How COVID-19 + The CARES Act Affects Bankruptcy Filing | $0 Down to File | Half Price Lawyers

How COVID-19 + The CARES Act Affects Bankruptcy Filing

Filing for bankruptcy is never a fun process. Even considering whether or not bankruptcy is the best option for you may cause a certain level of anxiety. Not to mention: add the stress of the current pandemic on top of the stress surrounding a bankruptcy filing, and it’s not a surprise why you may feel bummed.

However, the process of filing for Chapter 7 BankruptcyChapter 13 Bankruptcy, or any form of bankruptcy during the COVID outbreak doesn’t need to be overwhelming. When taken step by step and with sufficient guidance, the process can be completed swiftly and as painlessly as possible.

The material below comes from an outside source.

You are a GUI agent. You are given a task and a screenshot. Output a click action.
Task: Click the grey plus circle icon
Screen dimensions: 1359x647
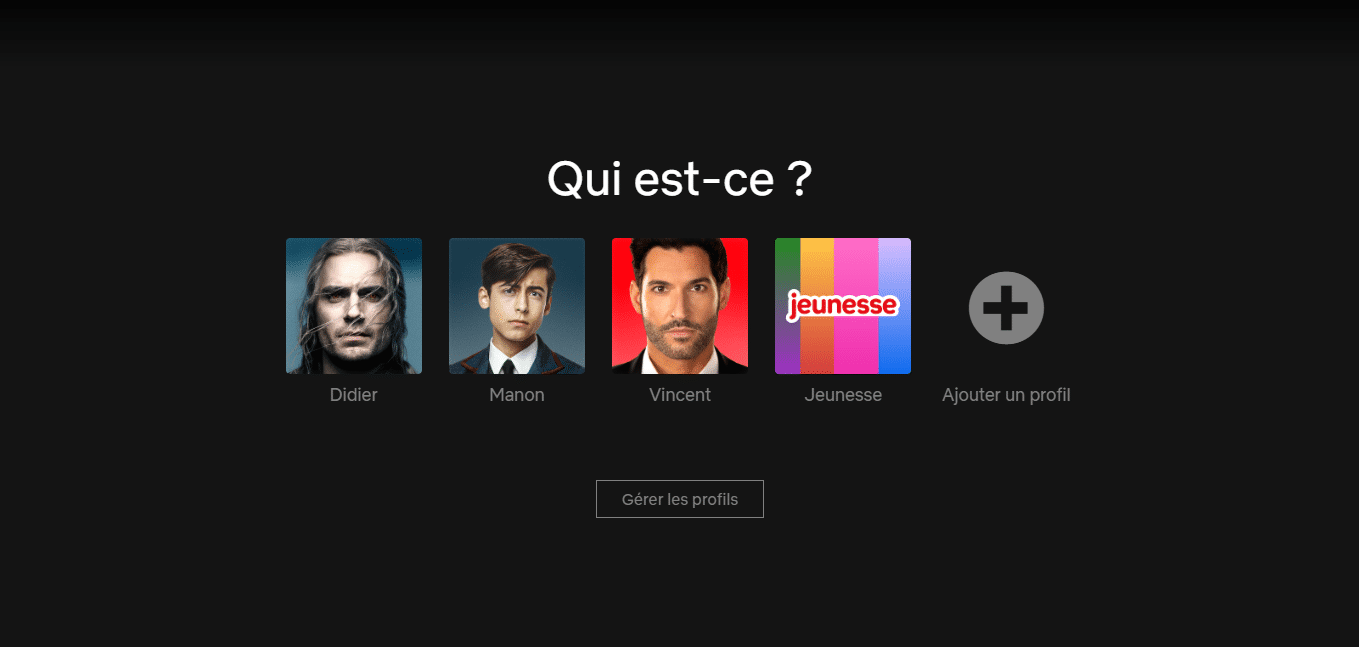1006,308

Unknown to many Americans are the changes currently made to bankruptcy law, as stated in the recently enforced CARES Act (the Coronavirus Aid, Relief, and Economic Security Act). There are important revisions to the bankruptcy code in the U.S. that may affect your potential bankruptcy filing.

What is the CARES Act anyway?

The CARES Act was signed into effect on March 27th 2020 and includes $2.2 trillion worth of relief to individuals, families, and business suffering from the economic consequences of the current pandemic. Nestled into the changes alongside the stimulus, unemployment benefits, and small business relief are changes to the Chapter 7 and Chapter 13 Bankruptcy filings.

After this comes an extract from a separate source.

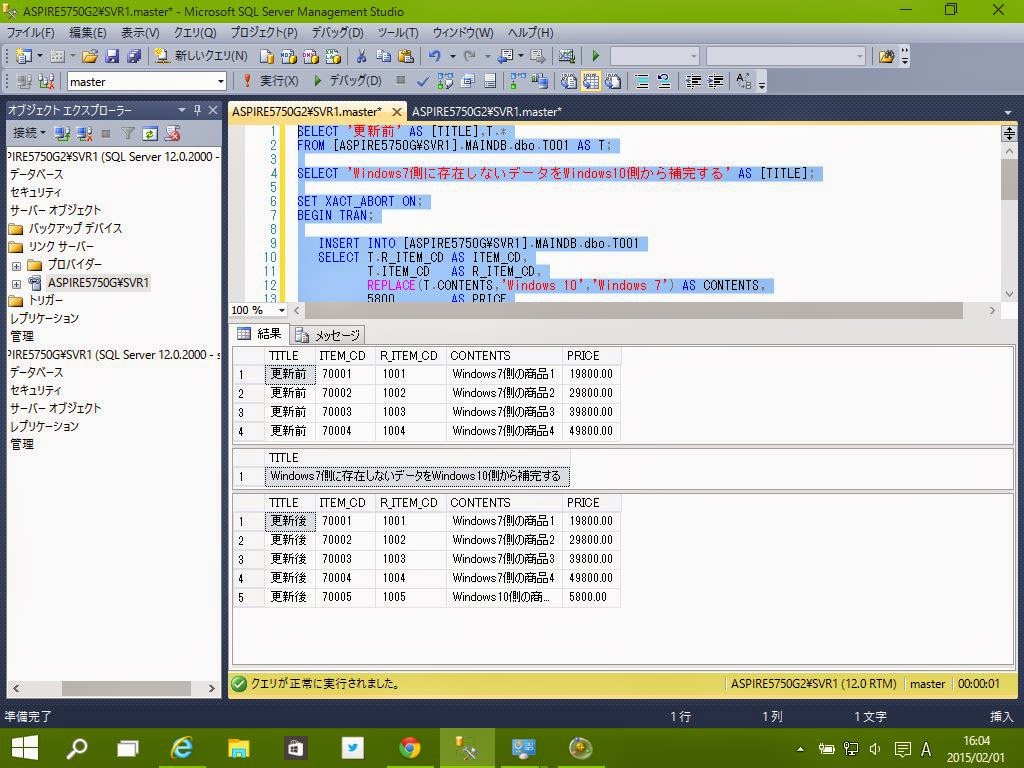Open the クエリ(Q) menu
Screen dimensions: 1024x768
194,33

Changes to Bankruptcy Laws: Small Business Reorganization Act (SBRA)

As part of the CARES Act, a new portion of Subchapter 5 was added to the Small Business Reorganization Act (SBRA) to lower the cost and expense for small businesses that are reorganizing under Chapter 11 filing. Originally, if a small business wished to qualify under SBRA, the total of their secured and unsecured debts could not exceed $2,725,625. However, section 113 was added to the CARES Act to increase the debt limit to $7.5 million.

This increased debt limit applies to cases filed after the CARES Act went into effect and is valid for up to one year after the CARES Act becomes effective. After that point, the debt limit will return to its previous cap.

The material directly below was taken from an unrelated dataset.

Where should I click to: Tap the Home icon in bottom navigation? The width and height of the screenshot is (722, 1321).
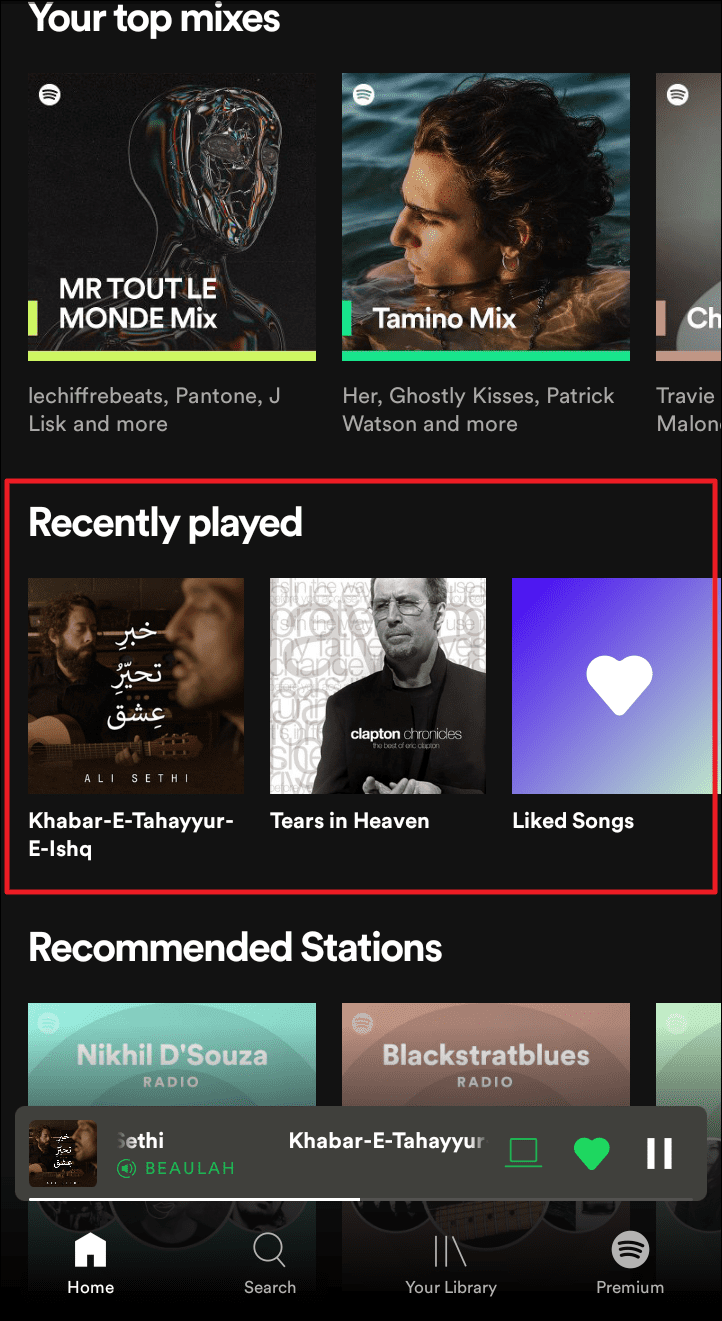[x=90, y=1251]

This change is very important due to its ability to allow for more businesses to qualify for a potential Chapter 11 Bankruptcy filing. The increased potential to qualify is likely to be warmly welcomed, given the currently difficult economic situation many businesses are facing due to the COVID pandemic.

Other Key Provisions in the SBRA

  • The U.S. Trustee will now be required to appoint a trustee in each and every small business Chapter 11 case, and this trustee’s role will be to assist the debtor in developing a viable plan of reorganization. The trustee will then be held responsible for disbursing payments under the plan.
  • The aforementioned trustee will serve in a supervisory role and will not be involved in the operational aspects of the business which he/she is supervising.
  • An unsecured creditors’ committee will not be appointed except for circumstances in which such committee has been ordered by the court.
    To avoid delays in the filing process, by no later than 60 days of the date of the petition, a status conference must be held; during this conference, a conversation must be had regarding how to proceed with the case.
  • To further avoid delays, no later than 90 days after the petition date, a plan of reorganization must be filed by the debtor; no disclosure statement is required, though the plan must include information regarding liquidation analysis and the projection of the debtor’s ability to make payments under the proposed plan.
  • The plan may modify the rights of a secured lender with a lien on the principal residence of the debtor if the “new value” received from the loan was not used primarily to acquire the residence and was used primarily in connection with the small business.
  • It is now easier for a debtor to confirm a plan while maintaining ownership of his/her business; in Chapter 11 cases of the past, the “absolute priority rule” was set to ensure that business owners could not retain equity in a business unless creditors are fully paid by the Chapter 11 plan. However, the SBRA revoked this rule and allows for business owners to retain full ownership without providing “new value” if and only if the plan provides for the debtor to distribute all of its projected disposable income over a minimum of three years and a maximum of five years from the date the first payment is due, as per the plan.
  • In Chapter 11 cases of the past, debtors had to pay administrative expense claims for goods and services incurred during the post-petition period; these needed to be paid on the effective date of a reorganization plan. However, the SBRA now allows small business debtors to stretch payments of administrative expense claims out over the term of the plan.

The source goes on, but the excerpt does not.